On October 3, 2016, NACHA Rules will be implemented for the assessment of fees for unauthorized debit entry submissions. After that date, OFDI’s will be required to pay a $4.50 unauthorized debit fee to RDFI’s for each returned ACH debit coded with return reasons R05, R07, R10, R29, and R51. Although the anticipated gain for ODFI’s is an enhanced capacity to better manage originator risks (and for RFDI’s, increased revenues through the collection of unauthorized entry fees), NACHA believes that the entire ACH network will benefit from the endeavor because of overall industry systems upgrades. Between now and then, ODFI’s should be in the process of tightening their systems for validating originating debit entries so that they can prevent those future unauthorized entry fee payments.

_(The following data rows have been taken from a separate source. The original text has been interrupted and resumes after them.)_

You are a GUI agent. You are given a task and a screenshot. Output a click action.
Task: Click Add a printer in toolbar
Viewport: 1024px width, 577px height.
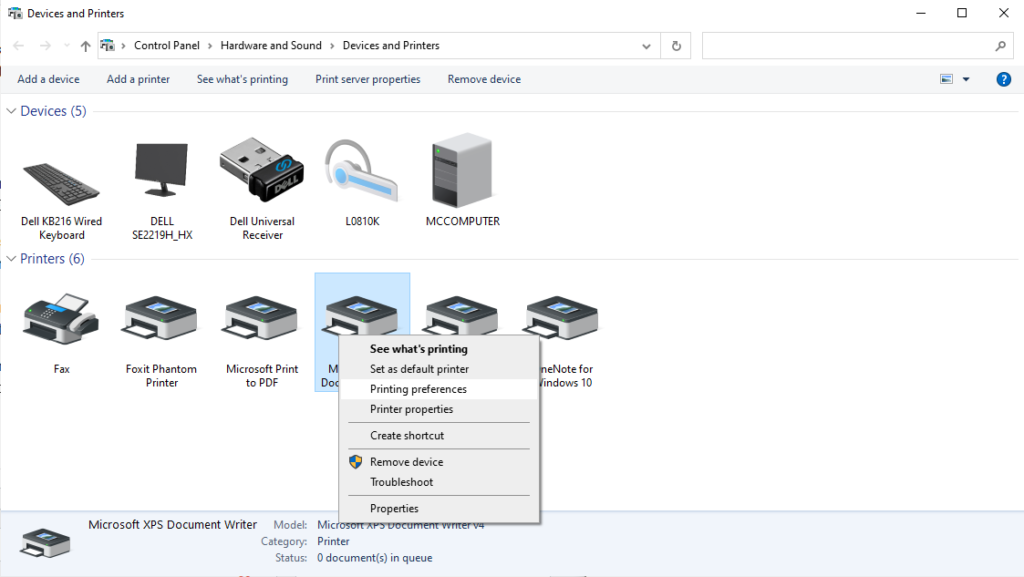(x=138, y=79)
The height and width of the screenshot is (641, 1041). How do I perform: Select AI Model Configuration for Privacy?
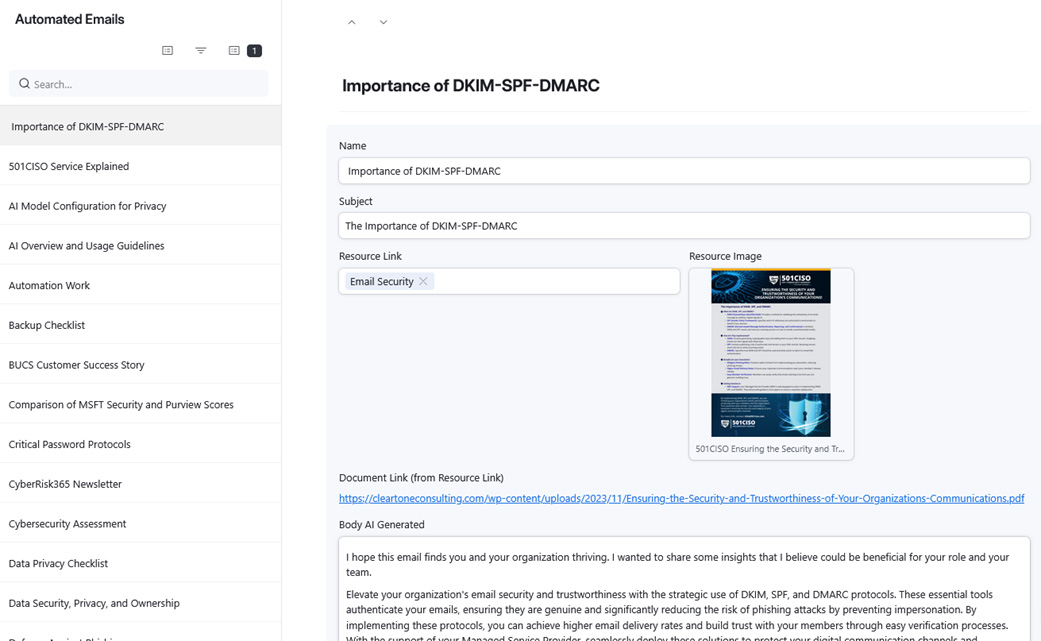88,206
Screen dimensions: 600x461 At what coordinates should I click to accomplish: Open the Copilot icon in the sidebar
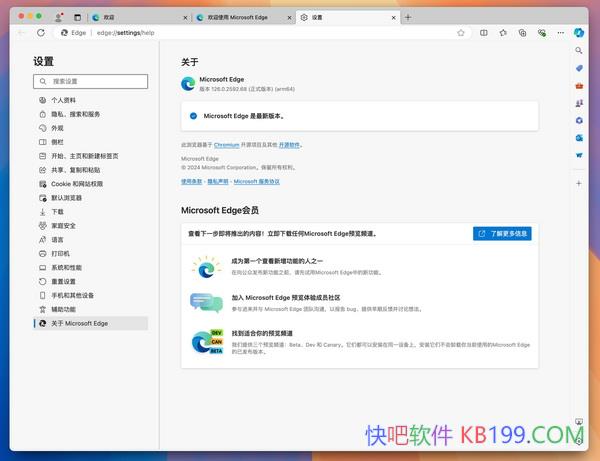tap(579, 32)
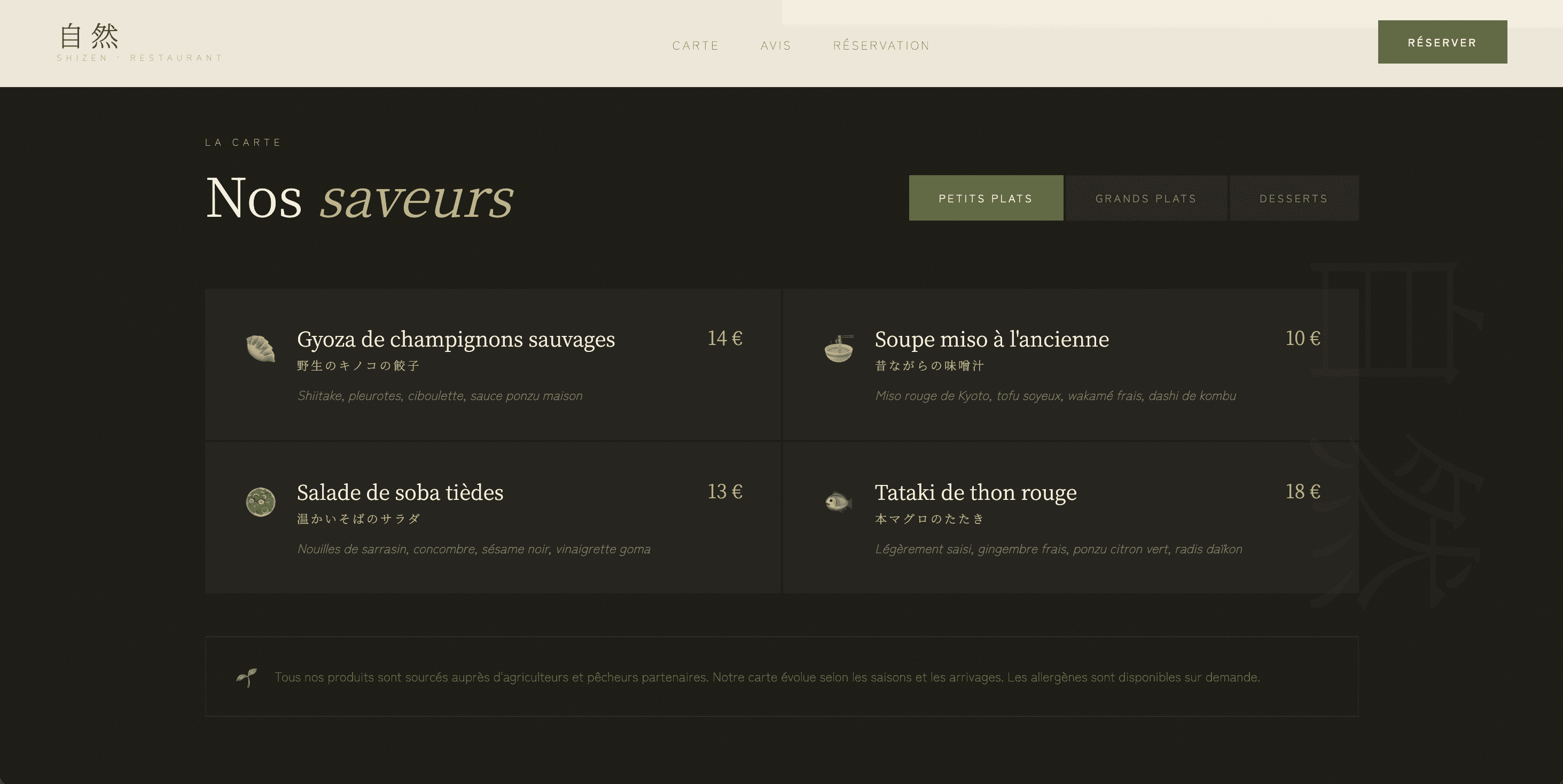Click the 18 € tataki price

click(x=1302, y=491)
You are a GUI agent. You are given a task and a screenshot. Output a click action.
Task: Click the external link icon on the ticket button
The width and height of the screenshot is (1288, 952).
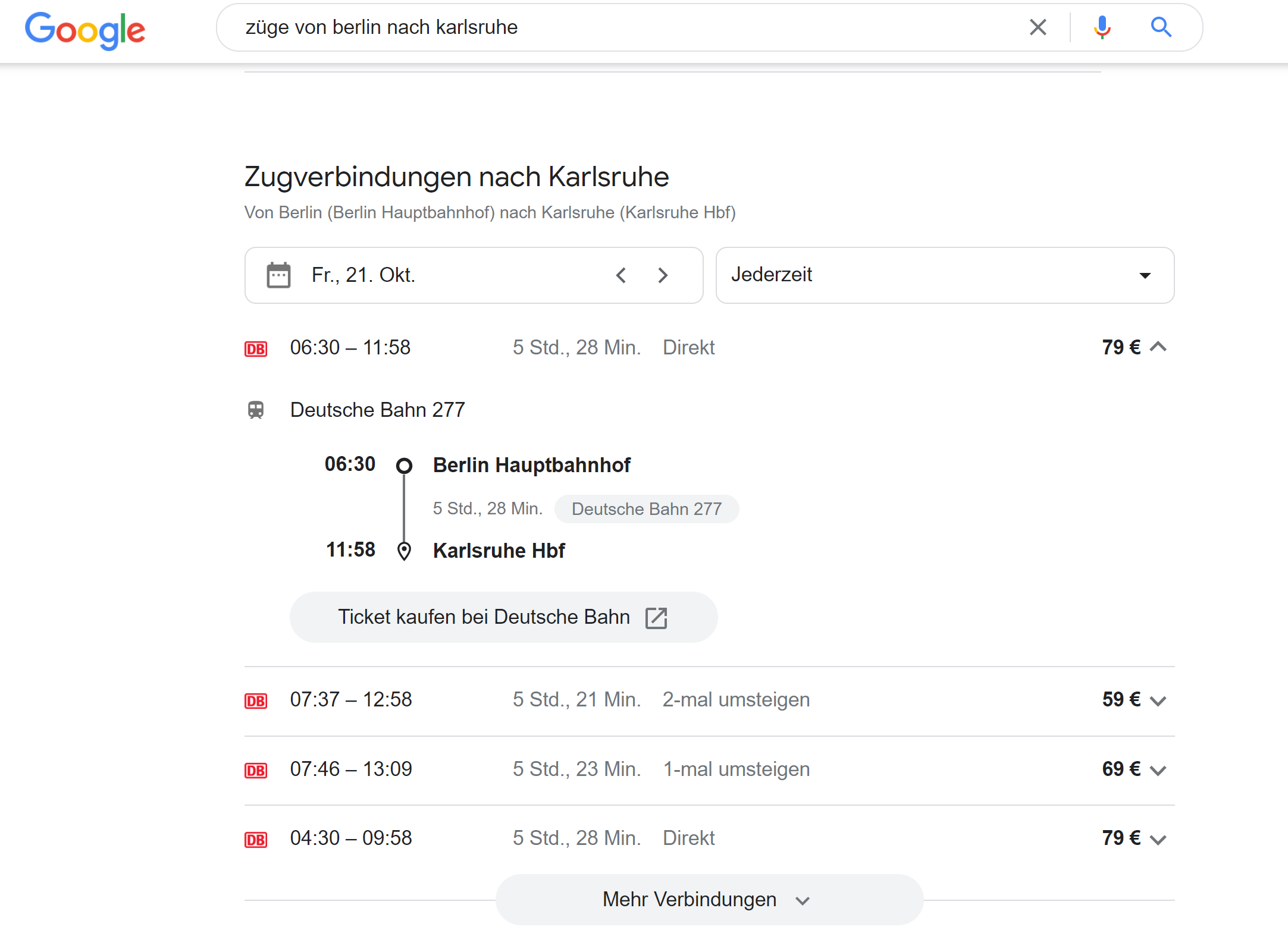pyautogui.click(x=657, y=617)
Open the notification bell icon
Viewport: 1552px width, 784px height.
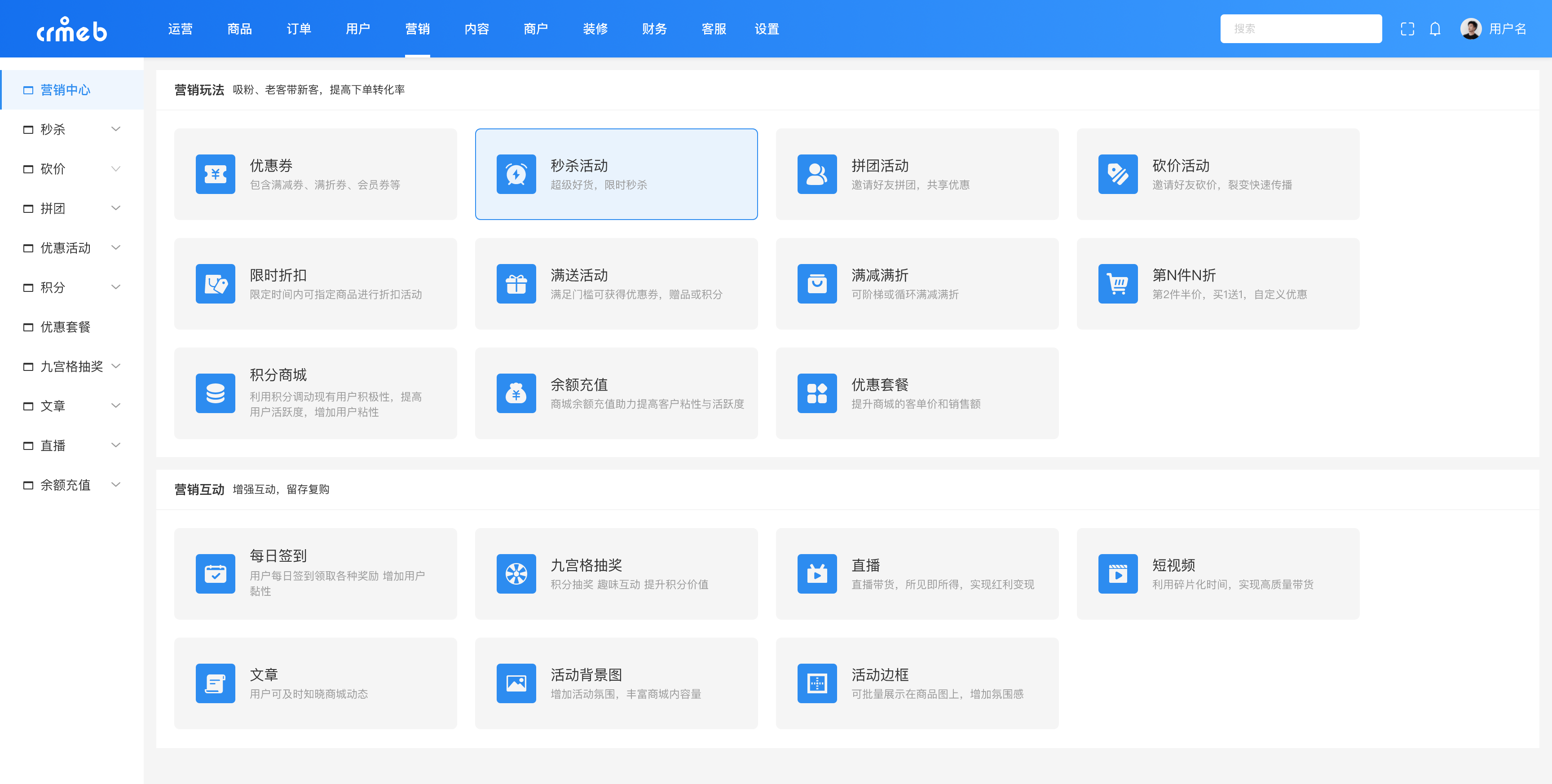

ODFI Systems Need Reviewing and Enhancing
With both the oversight and financial burdens of unauthorized debit entries shifting to ODFI’s, their existing entry originating validation processes should be reviewed. At the very least, a systemic analysis from all originators through to the ODFI’s existing procedures should be performed to identify and close gaps that may let fraudulent entries pass through. Current customers and other originators with high volumes of entries that result in unauthorized returns will need to modify their activities if the ODFI intends to avoid fines because of their practices.
The bigger challenges, however, are the ever-impending threats of financial fraud and breaches in cyber security. Past incidents of data breaches have been widely reported and have resulted in the loss of billions of dollars from both merchants and their consumers. According to a new study, it is almost a certainty that these types of nefarious events will increase in both number and scale in the years to come.
Internet Theft and Fraud
The Consumer Sentinel Network is a database maintained by the Federal Trade Commission (FTC) containing over 10 million reported claims of consumer fraud and identity theft gathered from national law enforcement agencies from 2010 through 2014. Just in 2014, 2.5 million complaints were filed, alleging more than 30 types of consumer fraud.
Analysis of that 2014 data revealed that 8.2 percent (205,000) of those fraud complaints were related to checking, savings, deposit accounts, and electronic transfers; 17.4 percent (435,000) of the complaints were related to credit card fraud, and 9.2 percent (230,000) were related to employment and loan fraud. Government benefits fraud constituted the biggest percentage of complaints, at 38.7 percent.
Cybercrime is also growing. The Internet Crime Complaint Center (IC3) was created in 2000 to monitor Internet-related criminal activity. Again, in the single year of 2014, over 123,000 verified complaints involved a significant dollar loss, the total of which is estimated to be as much as $800 million.
For data breaches, where confidential consumer information is stolen, 2014 was also a banner year. Database breaches at two of America’s largest health care insurers compromised the privacy of more than 88 million people, 78 million of Anthem’s customers, and 11 million customers of Premera Blue Cross. Even more shocking (and embarrassing), the U.S. Government was also hacked, exposing the data of more than 14 million of its personnel. The Center for Strategic and International Studies (CSIS) estimates that the cost to the global economy of these and other cybercrimes ranges from $375 billion to $575 billion per year.
Clearly, ODFI’s have an uphill battle as they seek to implement systems and strategies to defend against both the criminal acts of others and the potential fines they might face for failing to do so. Confronting the challenge early on is the best course to ensure that system-wide improvements are in place and operational come Fall 2016. Not only will ODFI’s be avoiding fines, but they’ll also be improving their customers’ experience by providing truly safe and secure electronic banking services.